La vita non è mai un lungo fiume tranquillo… Quando Earl Stone, un anziano signore di oltre 80 anni rimane solo e al verde, dopo essere stato costretto a chiudere la sua impresa di floricultura, gli viene offerto un lavoro per cui è richiesta la sola abilità di saper guidare un'auto. Accettato senza tanti complimenti, Earl è ignaro di essere diventato un corriere della droga di un cartello messicano. Il suo carico diventa di volta in volta più grande essendo bravo nel suo mestiere, e per questo motivo gli viene assegnato un assistente. Nonostante i suoi problemi finanziari appartengano al passato, sorge un altro problema: Earl è finito nel “mirino” dell'efficiente agente della DEA Bates. Earl scopre che è seguito da Bates, ma molto probabilmente a tenerlo d'occhio è anche qualcuno del cartello stesso.

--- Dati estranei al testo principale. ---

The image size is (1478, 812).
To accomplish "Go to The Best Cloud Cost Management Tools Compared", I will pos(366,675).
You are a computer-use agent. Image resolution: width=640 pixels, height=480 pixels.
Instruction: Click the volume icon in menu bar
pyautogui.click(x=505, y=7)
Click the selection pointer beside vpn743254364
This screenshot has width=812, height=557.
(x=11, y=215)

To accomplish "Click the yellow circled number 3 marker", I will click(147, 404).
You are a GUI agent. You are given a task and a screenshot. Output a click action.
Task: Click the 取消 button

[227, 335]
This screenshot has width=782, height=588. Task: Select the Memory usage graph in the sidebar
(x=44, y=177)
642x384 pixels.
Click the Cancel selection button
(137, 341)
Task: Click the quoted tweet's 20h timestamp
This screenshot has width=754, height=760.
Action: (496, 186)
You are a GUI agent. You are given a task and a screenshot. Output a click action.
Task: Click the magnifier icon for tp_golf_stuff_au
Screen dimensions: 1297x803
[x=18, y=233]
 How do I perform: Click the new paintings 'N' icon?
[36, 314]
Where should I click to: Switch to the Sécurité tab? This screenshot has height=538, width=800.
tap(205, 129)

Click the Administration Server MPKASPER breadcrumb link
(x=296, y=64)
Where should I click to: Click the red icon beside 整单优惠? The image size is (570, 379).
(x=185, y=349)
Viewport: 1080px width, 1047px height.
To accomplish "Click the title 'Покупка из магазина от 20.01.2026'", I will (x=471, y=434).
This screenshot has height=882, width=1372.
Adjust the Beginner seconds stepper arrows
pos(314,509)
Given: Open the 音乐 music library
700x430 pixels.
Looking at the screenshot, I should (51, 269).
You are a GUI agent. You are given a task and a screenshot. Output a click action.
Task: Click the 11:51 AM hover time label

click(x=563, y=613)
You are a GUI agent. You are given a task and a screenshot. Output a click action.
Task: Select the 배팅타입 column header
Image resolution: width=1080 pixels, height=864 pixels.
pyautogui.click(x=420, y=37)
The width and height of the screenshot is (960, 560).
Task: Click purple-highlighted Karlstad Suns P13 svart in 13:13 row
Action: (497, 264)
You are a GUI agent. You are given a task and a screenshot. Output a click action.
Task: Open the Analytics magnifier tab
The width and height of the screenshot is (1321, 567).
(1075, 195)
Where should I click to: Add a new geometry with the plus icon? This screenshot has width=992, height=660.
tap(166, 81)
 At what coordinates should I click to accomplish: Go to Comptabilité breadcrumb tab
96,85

Canto del cigno o nuova rinascita? A quasi 90 anni (ne ha 88), il vecchio orso Clint Eastwood, ragiona sulla vecchiaia, sulla famiglia e sul sopravvivere in un paese in collisione con se stesso. Earl (come Conte) è un vecchietto che ha dedicato tutta la vita alla floricoltura, mettendo in disparte la famiglia (perduta e poi ritrovata nel momento del bisogno) godendosela con gli amici (e amiche), finendo sul lastrico e senza un soldo dopo l’avvento dell’E-Commerce. Cosa inimmaginabile per uno come lui, reduce dalla guerra di Corea (come Walter Kovalski di Gran Torino), saldamente attaccato ai sani valori americani. Così, dato che non ha mai preso una multa per eccesso di velocità, si ritrova a fare da corriere (all’inizio inconsapevole) per un grosso cartello di droga messicana. Il bello che ci prende gusto e la vita, riprende come prima, forse un po’ meglio di prima. Evitando spoiler, nella nuova opera del vecchio pistolero, c’è molta gioia ma anche molta amarezza, in quanto da capace narratore mostra l’America attuale che per guadagnare qualche dollaro in più, ha scordato i principi fondanti del Grande Paese. La vita di Clint Eastwood è un Mystic River in perenne movimento. L’età che avanza ed il tempo che passa (e che gli resta, anche metaforicamente) gli permette di guardare in maniera critica e viscerale ad un presente sempre più strangolato dalla deindustrializzazione, che ha piegato uomini, famiglie e per ultimo lo stesso Stato, quello conservatore un po’ libertario. Nel contesto, Clint, mostra il suo viso rugoso, ma ancora affascinante, che si può permettere di epiteti come “mangia fagioli”, “negro” e dare dei maschi ad un gruppo di riders lesbiche. Ma nonostante nel film sia politically incorrect, Eastwood da anche una spallata al sistema di polizia, alla violenza gratuita e razzista che serpeggia negli Stati Uniti, cioè l’insofferenza verso i non wasp, che siano latinos, afroamericani, cinesi e tutte le minoranze etniche. Perché come recita una delle migliori battute del film, egli non ha mai avuto filtri. Così molto candore, intelligenza, arguzia e umanità, il Grande Vecchio, mostra la fragilità di un uomo arrivato al capolinea, ma in qualche modo, sempre pronto a riprendersi la vita che li resta. In corsa, tra una consegna e l’altra. Anche magari dietro le sbarre.